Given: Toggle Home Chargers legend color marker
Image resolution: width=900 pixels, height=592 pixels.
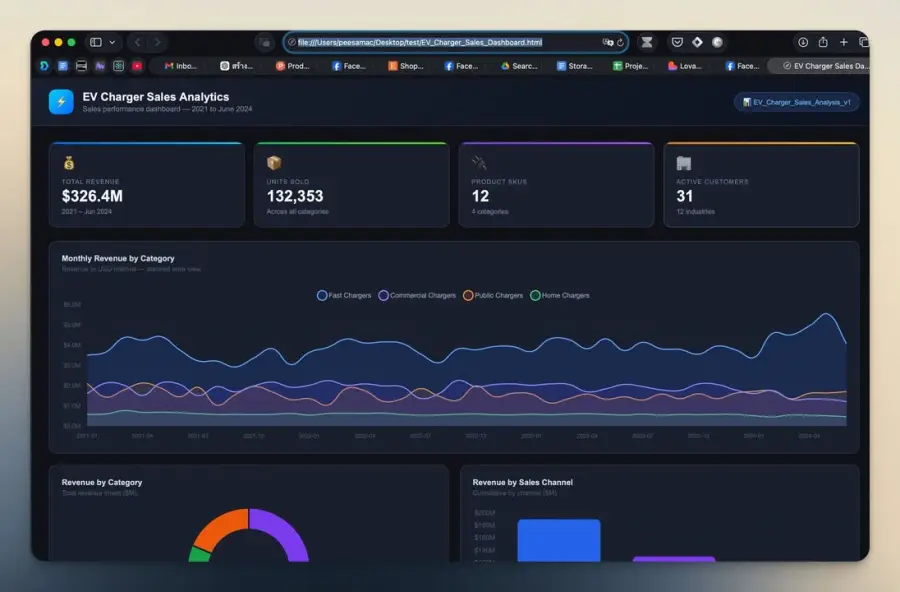Looking at the screenshot, I should tap(535, 295).
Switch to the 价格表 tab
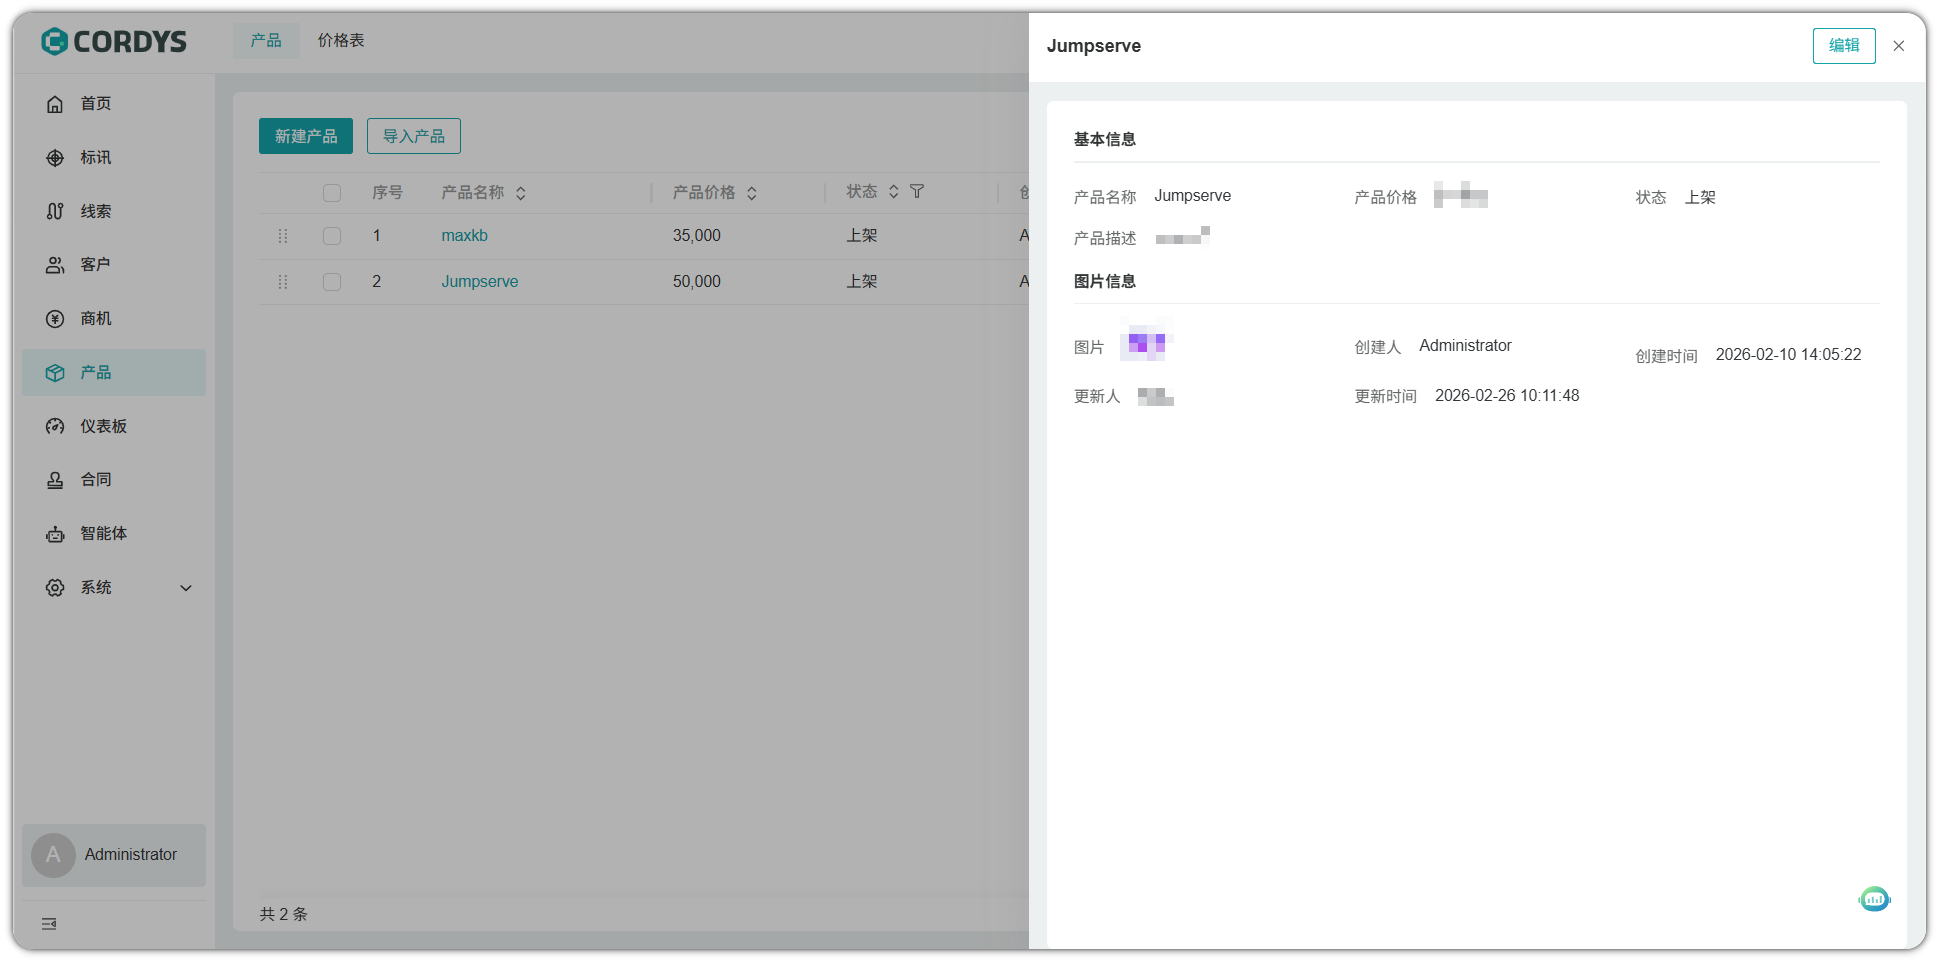Screen dimensions: 1939x962 pos(341,41)
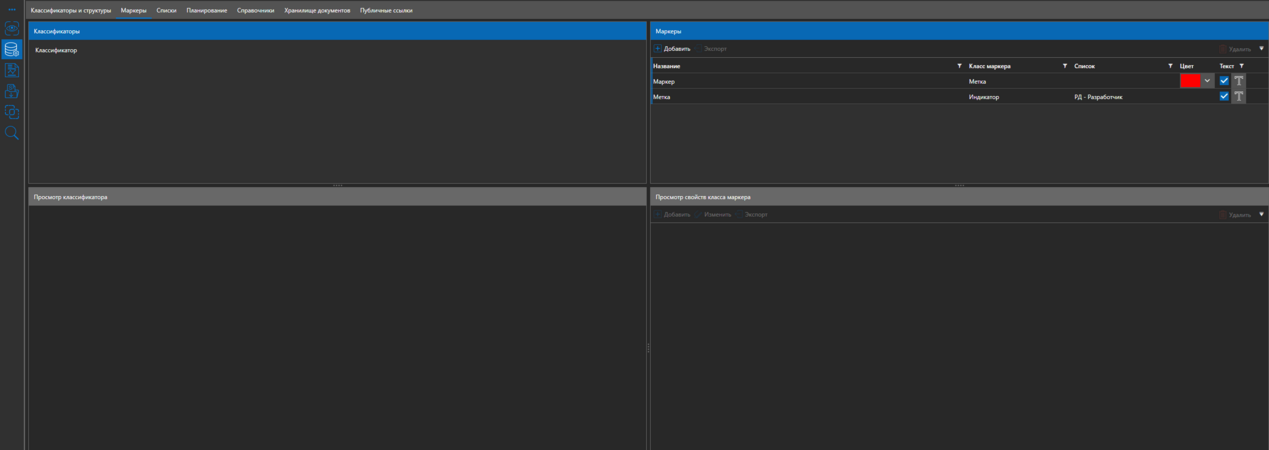Image resolution: width=1269 pixels, height=450 pixels.
Task: Click the text style T icon for Маркер row
Action: [1239, 81]
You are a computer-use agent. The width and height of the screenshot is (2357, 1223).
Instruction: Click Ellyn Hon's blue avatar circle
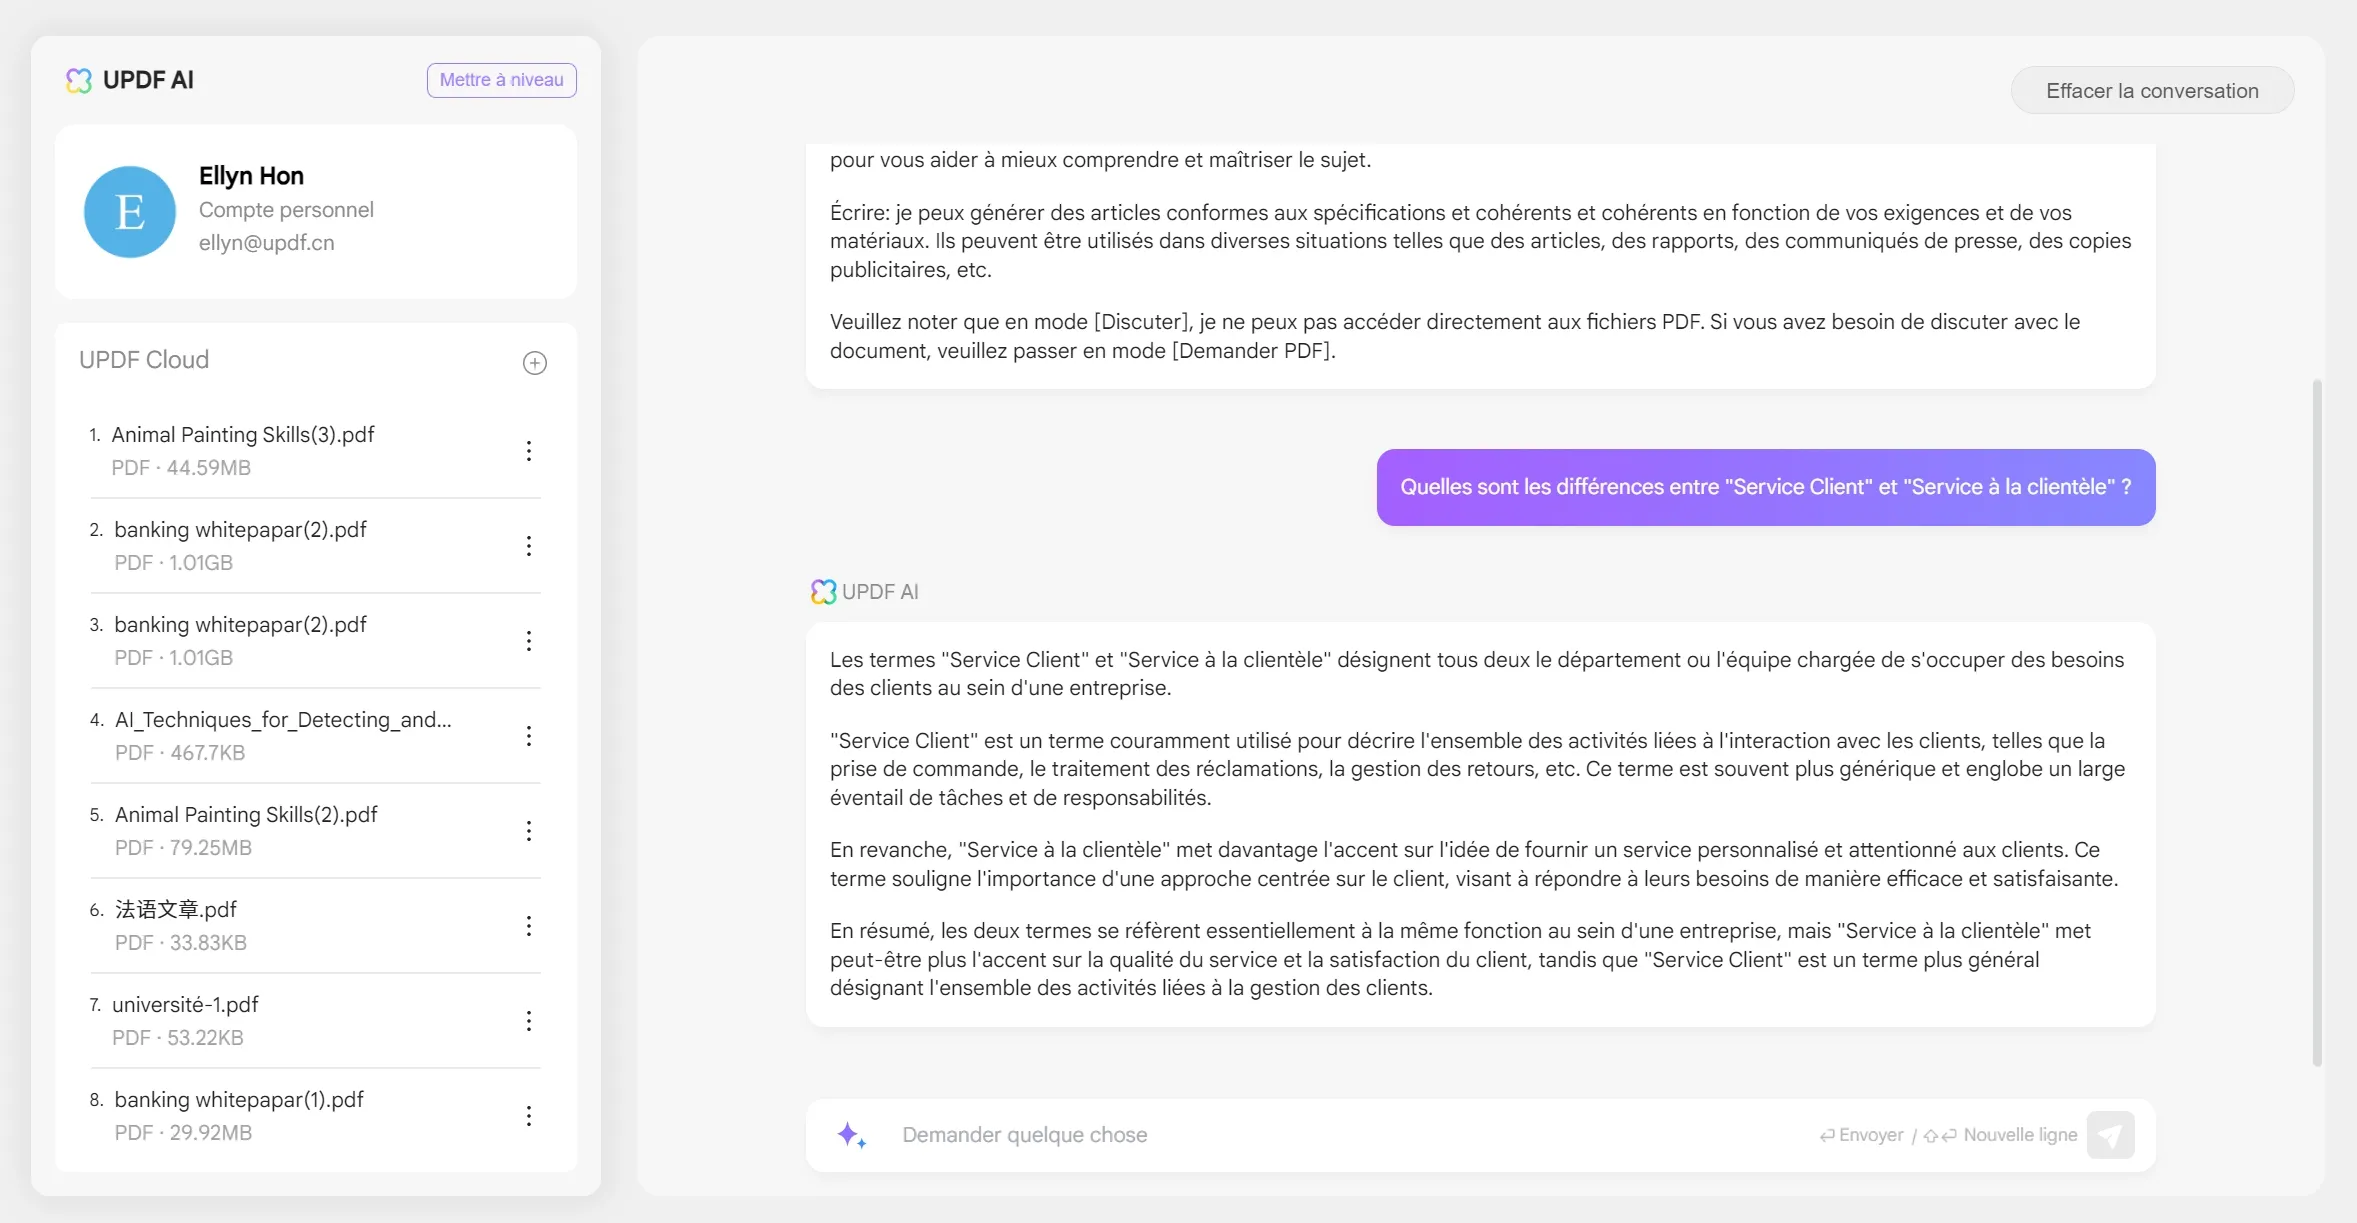click(130, 212)
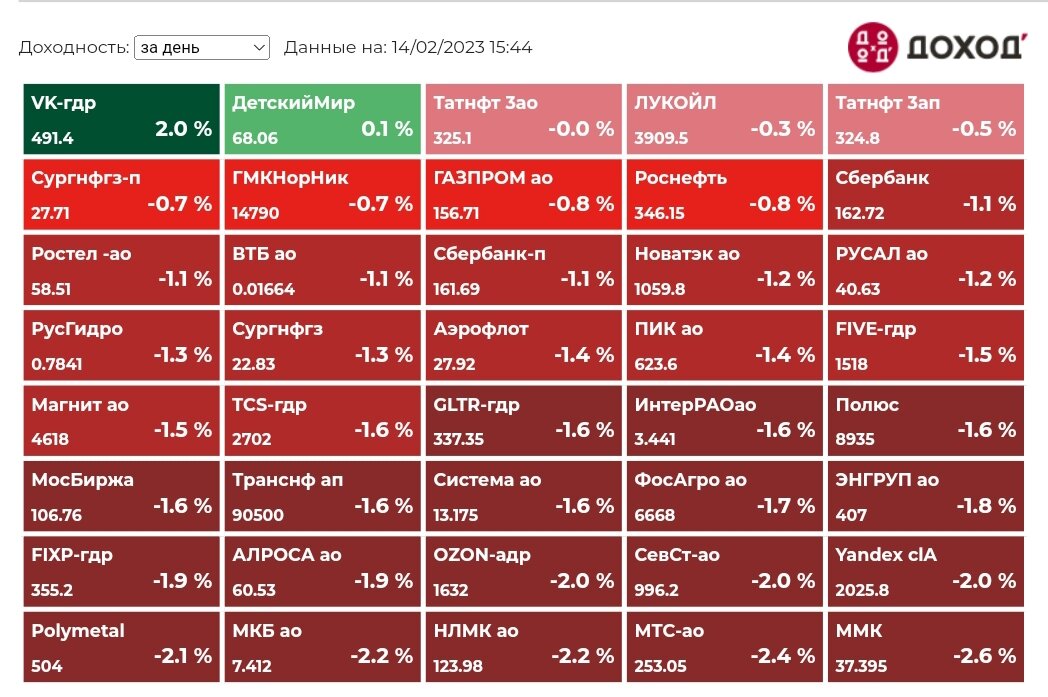
Task: Open the OZON-адр tile
Action: (524, 571)
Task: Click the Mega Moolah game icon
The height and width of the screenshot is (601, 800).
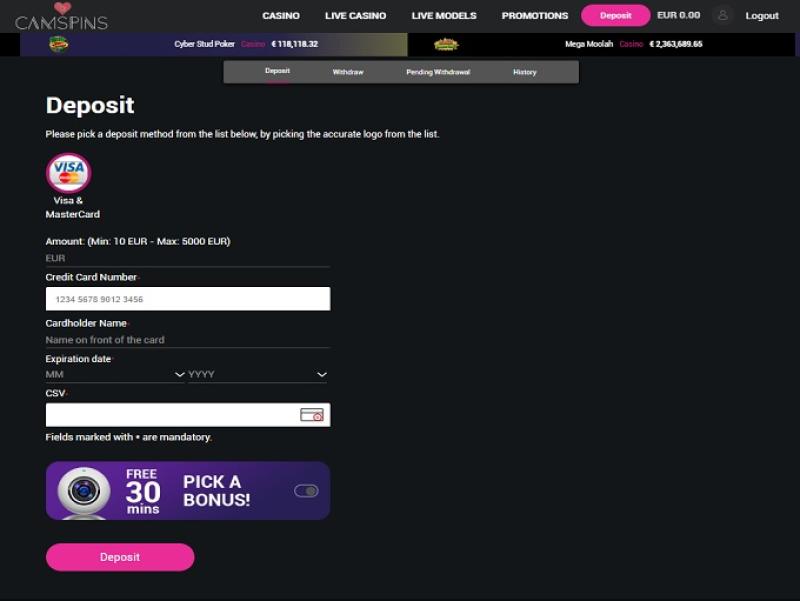Action: coord(446,44)
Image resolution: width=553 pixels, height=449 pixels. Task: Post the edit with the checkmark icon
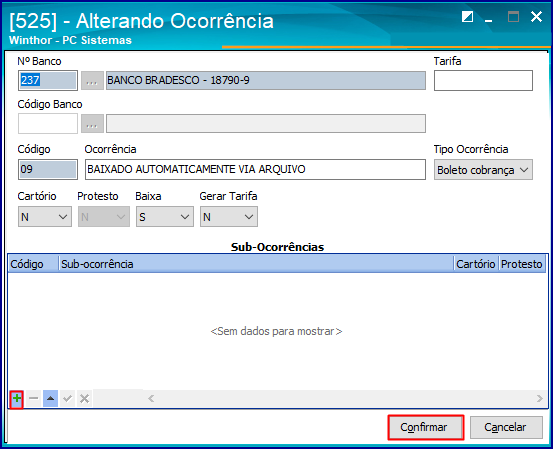[x=67, y=399]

▶ [Exercise]: Quote all of the lines above word for word, from first to last, and leave the pictures out.

▶ [Full answer]:
Given: Toggle Home Chargers legend color marker
Image resolution: width=900 pixels, height=592 pixels.
Looking at the screenshot, I should tap(535, 295).
Switch to the 价格表 tab
Screen dimensions: 1939x962 pos(341,41)
Image resolution: width=1269 pixels, height=450 pixels.
Task: Click the text style T icon for Маркер row
Action: [1239, 81]
You are a computer-use agent. The width and height of the screenshot is (2357, 1223).
Instruction: Click Ellyn Hon's blue avatar circle
click(130, 212)
Task: Open the OZON-адр tile
Action: (524, 571)
Task: Click the Mega Moolah game icon
The height and width of the screenshot is (601, 800).
Action: coord(446,44)
Image resolution: width=553 pixels, height=449 pixels. Task: Post the edit with the checkmark icon
[x=67, y=399]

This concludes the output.